Pero todo ese universo de la dictadura de Estrada Cabrera donde se condensa con maestría en El señor presidente de Miguel Angel Asturias, quien recibió hace 50 años el Premio Nobel de Literatura, una novela construida de manera cinética, cuadro tras cuadro, que retrata el miedo y la degradación, la represión y el servilismo, el sometimiento y la crueldad.

Y el tema siguió pendiente, como una obsesión que no había manera de saciar, en la medida en que las dictaduras de folclore sanguinario no desaparecían del paisaje, o ya estaban allí desde el comienzo de nuestra vida republicana.

Augusto Roa Bastos, cuyo centenario celebramos este año, volvió al origen en Yo el Supremo, cuando las luchas por la independencia parieron la figura del prócer, en este caso Gaspar Rodríguez de Francia, devenido en tirano. Es cuando a la ilustración le nacieron garras.

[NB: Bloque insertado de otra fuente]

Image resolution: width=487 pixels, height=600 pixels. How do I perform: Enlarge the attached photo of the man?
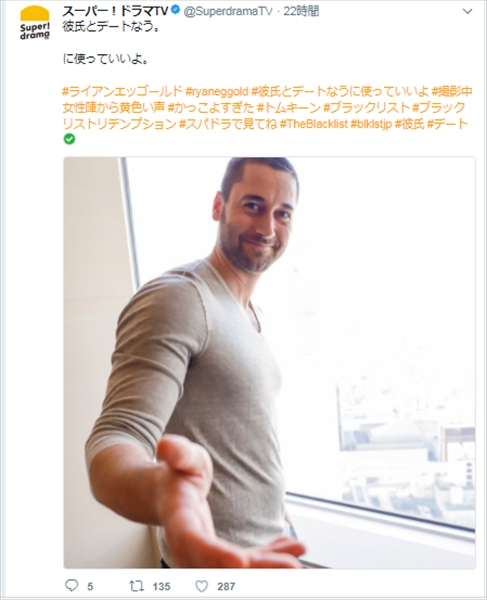(269, 362)
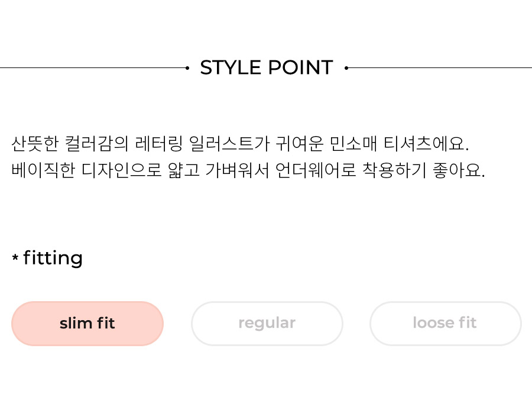
Task: Click the word 산뜻한 in the description
Action: [x=35, y=144]
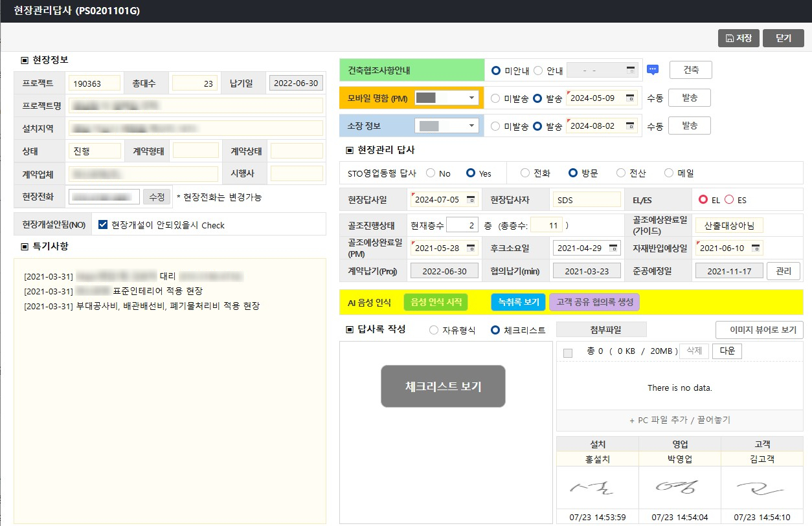Expand the 소장 정보 dropdown
This screenshot has height=526, width=812.
tap(471, 126)
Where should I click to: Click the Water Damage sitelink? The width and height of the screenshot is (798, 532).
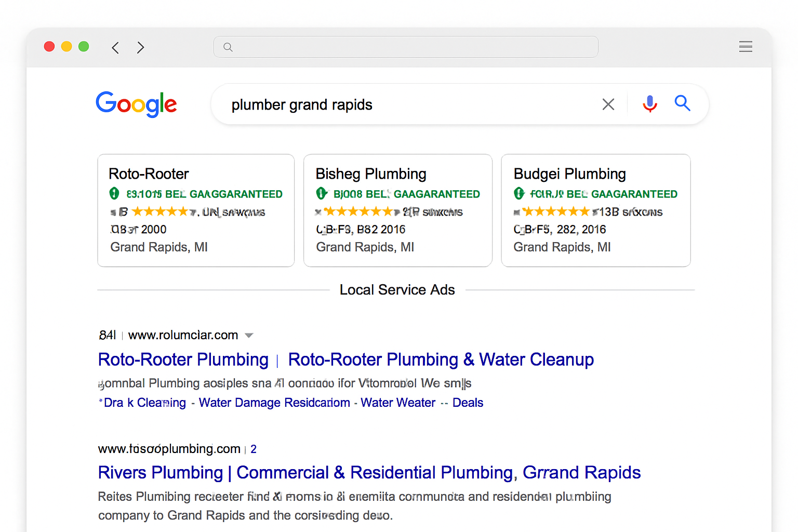pyautogui.click(x=274, y=403)
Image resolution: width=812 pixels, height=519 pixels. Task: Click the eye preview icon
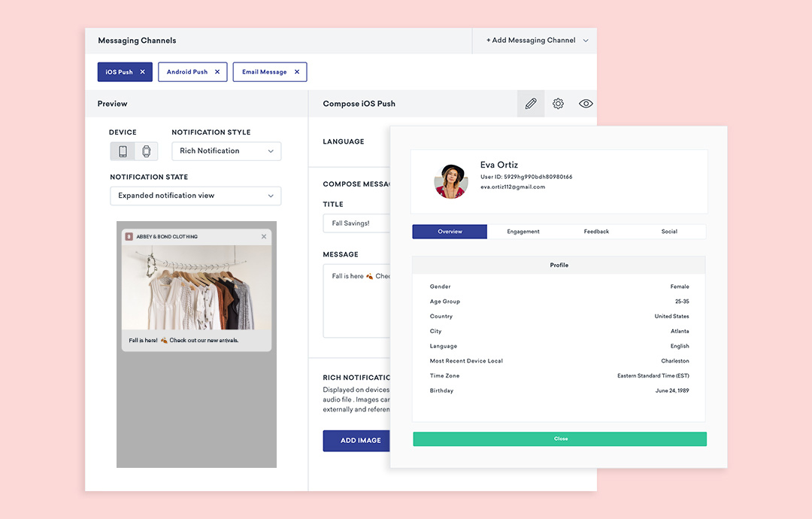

Se publicó en 1974, y ese mismo año apareció El recurso del método de Alejo Carpentier; al siguiente El otoño del patriarca de Gabriel García Márquez, y el ciclo de los dictadores se extiende hasta La fiesta del Chivo, de Mario Vargas Llosa, de 2010.

La historia de América Latina es como una marea, con flujos y reflujos. El siglo veintiuno, el de las luces tecnológicas, nos ha traído nuevos  regímenes dictatoriales que han tomado por divisa el populismo, el peor de los cinismos políticos. Por tanto, debemos esperar un nuevo ciclo de novelas de dictadores, los mismos esperpentos de Valle Inclán, sólo que bajo un nuevo maquillaje.